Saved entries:
○ ○ ○ ○ ○ ○ ○

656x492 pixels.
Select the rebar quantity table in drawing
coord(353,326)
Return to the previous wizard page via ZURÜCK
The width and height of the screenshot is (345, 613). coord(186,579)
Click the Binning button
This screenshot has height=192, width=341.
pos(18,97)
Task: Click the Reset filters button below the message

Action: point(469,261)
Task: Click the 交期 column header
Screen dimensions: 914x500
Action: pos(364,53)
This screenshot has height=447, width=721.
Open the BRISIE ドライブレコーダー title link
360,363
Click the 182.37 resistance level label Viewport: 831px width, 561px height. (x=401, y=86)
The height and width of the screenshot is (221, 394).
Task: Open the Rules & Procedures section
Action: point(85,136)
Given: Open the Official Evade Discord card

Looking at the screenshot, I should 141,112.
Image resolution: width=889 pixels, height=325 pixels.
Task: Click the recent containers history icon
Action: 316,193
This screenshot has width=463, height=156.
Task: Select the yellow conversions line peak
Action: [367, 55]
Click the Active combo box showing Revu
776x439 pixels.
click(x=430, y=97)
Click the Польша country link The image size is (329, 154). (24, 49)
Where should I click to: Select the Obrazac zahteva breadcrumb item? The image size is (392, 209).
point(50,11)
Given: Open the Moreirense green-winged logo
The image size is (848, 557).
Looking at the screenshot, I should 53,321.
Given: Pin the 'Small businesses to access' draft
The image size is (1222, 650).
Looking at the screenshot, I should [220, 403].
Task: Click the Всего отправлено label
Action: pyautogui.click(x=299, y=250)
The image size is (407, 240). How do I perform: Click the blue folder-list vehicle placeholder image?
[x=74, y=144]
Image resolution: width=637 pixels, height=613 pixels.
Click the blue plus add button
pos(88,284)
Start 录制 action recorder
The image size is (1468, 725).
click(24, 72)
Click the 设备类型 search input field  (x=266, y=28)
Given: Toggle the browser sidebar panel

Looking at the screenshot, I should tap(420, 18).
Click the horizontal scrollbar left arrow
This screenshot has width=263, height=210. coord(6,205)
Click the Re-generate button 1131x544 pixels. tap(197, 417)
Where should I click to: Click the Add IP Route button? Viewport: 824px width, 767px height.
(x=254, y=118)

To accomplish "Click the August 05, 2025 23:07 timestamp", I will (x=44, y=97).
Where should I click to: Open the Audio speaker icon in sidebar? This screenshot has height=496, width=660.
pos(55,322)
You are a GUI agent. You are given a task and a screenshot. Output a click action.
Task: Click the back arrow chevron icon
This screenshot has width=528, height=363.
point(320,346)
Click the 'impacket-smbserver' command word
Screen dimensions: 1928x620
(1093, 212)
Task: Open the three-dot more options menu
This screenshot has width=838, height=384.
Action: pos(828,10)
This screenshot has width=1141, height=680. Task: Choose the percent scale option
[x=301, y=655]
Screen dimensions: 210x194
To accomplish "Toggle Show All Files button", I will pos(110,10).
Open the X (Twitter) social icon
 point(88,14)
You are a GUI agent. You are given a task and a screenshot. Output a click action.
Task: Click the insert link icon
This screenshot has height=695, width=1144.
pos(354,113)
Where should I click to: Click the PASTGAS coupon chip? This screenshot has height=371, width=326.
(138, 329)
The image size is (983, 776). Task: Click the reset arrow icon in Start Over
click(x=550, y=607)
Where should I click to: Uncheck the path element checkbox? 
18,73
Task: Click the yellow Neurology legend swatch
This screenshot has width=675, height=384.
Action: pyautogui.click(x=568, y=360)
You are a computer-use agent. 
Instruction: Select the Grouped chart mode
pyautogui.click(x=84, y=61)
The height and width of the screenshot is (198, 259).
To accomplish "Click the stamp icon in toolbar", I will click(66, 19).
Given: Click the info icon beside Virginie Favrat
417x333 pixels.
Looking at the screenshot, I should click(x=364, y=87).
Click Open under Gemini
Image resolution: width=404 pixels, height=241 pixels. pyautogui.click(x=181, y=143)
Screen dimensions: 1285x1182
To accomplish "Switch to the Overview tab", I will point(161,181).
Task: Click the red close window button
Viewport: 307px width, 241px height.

○ ○ ○ ○ ○ ○ ○

### WHAT TO PRODUCE
The full set of records must be output again exactly.

### RESPONSE AREA
656x492 pixels.
Select the rebar quantity table in drawing
coord(353,326)
Return to the previous wizard page via ZURÜCK
The width and height of the screenshot is (345, 613). coord(186,579)
Click the Binning button
This screenshot has height=192, width=341.
pos(18,97)
Task: Click the Reset filters button below the message

Action: point(469,261)
Task: Click the 交期 column header
Screen dimensions: 914x500
Action: pos(364,53)
This screenshot has height=447, width=721.
Open the BRISIE ドライブレコーダー title link
360,363
Click the 182.37 resistance level label Viewport: 831px width, 561px height. (x=401, y=86)
The height and width of the screenshot is (221, 394).
Task: Open the Rules & Procedures section
Action: point(85,136)
Given: Open the Official Evade Discord card

Looking at the screenshot, I should 141,112.
Image resolution: width=889 pixels, height=325 pixels.
Task: Click the recent containers history icon
Action: 316,193
This screenshot has width=463, height=156.
Task: Select the yellow conversions line peak
Action: [367, 55]
Click the Active combo box showing Revu
776x439 pixels.
click(x=430, y=97)
Click the Польша country link The image size is (329, 154). (24, 49)
Where should I click to: Select the Obrazac zahteva breadcrumb item? The image size is (392, 209).
point(50,11)
Given: Open the Moreirense green-winged logo
The image size is (848, 557).
Looking at the screenshot, I should 53,321.
Given: Pin the 'Small businesses to access' draft
The image size is (1222, 650).
Looking at the screenshot, I should [220, 403].
Task: Click the Всего отправлено label
Action: pyautogui.click(x=299, y=250)
The image size is (407, 240). How do I perform: Click the blue folder-list vehicle placeholder image?
[x=74, y=144]
Image resolution: width=637 pixels, height=613 pixels.
Click the blue plus add button
pos(88,284)
Start 录制 action recorder
The image size is (1468, 725).
click(24, 72)
Click the 设备类型 search input field  (x=266, y=28)
Given: Toggle the browser sidebar panel

Looking at the screenshot, I should tap(420, 18).
Click the horizontal scrollbar left arrow
This screenshot has width=263, height=210. coord(6,205)
Click the Re-generate button 1131x544 pixels. tap(197, 417)
Where should I click to: Click the Add IP Route button? Viewport: 824px width, 767px height.
(x=254, y=118)

To accomplish "Click the August 05, 2025 23:07 timestamp", I will (x=44, y=97).
Where should I click to: Open the Audio speaker icon in sidebar? This screenshot has height=496, width=660.
pos(55,322)
You are a GUI agent. You are given a task and a screenshot. Output a click action.
Task: Click the back arrow chevron icon
This screenshot has width=528, height=363.
point(320,346)
Click the 'impacket-smbserver' command word
Screen dimensions: 1928x620
(1093, 212)
Task: Open the three-dot more options menu
This screenshot has width=838, height=384.
Action: pos(828,10)
This screenshot has width=1141, height=680. Task: Choose the percent scale option
[x=301, y=655]
Screen dimensions: 210x194
To accomplish "Toggle Show All Files button", I will pos(110,10).
Open the X (Twitter) social icon
 point(88,14)
You are a GUI agent. You are given a task and a screenshot. Output a click action.
Task: Click the insert link icon
This screenshot has height=695, width=1144.
pos(354,113)
Where should I click to: Click the PASTGAS coupon chip? This screenshot has height=371, width=326.
(138, 329)
The image size is (983, 776). Task: Click the reset arrow icon in Start Over
click(x=550, y=607)
Where should I click to: Uncheck the path element checkbox? 
18,73
Task: Click the yellow Neurology legend swatch
This screenshot has width=675, height=384.
Action: pyautogui.click(x=568, y=360)
You are a computer-use agent. 
Instruction: Select the Grouped chart mode
pyautogui.click(x=84, y=61)
The height and width of the screenshot is (198, 259).
To accomplish "Click the stamp icon in toolbar", I will click(66, 19).
Given: Click the info icon beside Virginie Favrat
417x333 pixels.
Looking at the screenshot, I should click(x=364, y=87).
Click Open under Gemini
Image resolution: width=404 pixels, height=241 pixels. pyautogui.click(x=181, y=143)
Screen dimensions: 1285x1182
To accomplish "Switch to the Overview tab", I will point(161,181).
Task: Click the red close window button
Viewport: 307px width, 241px height.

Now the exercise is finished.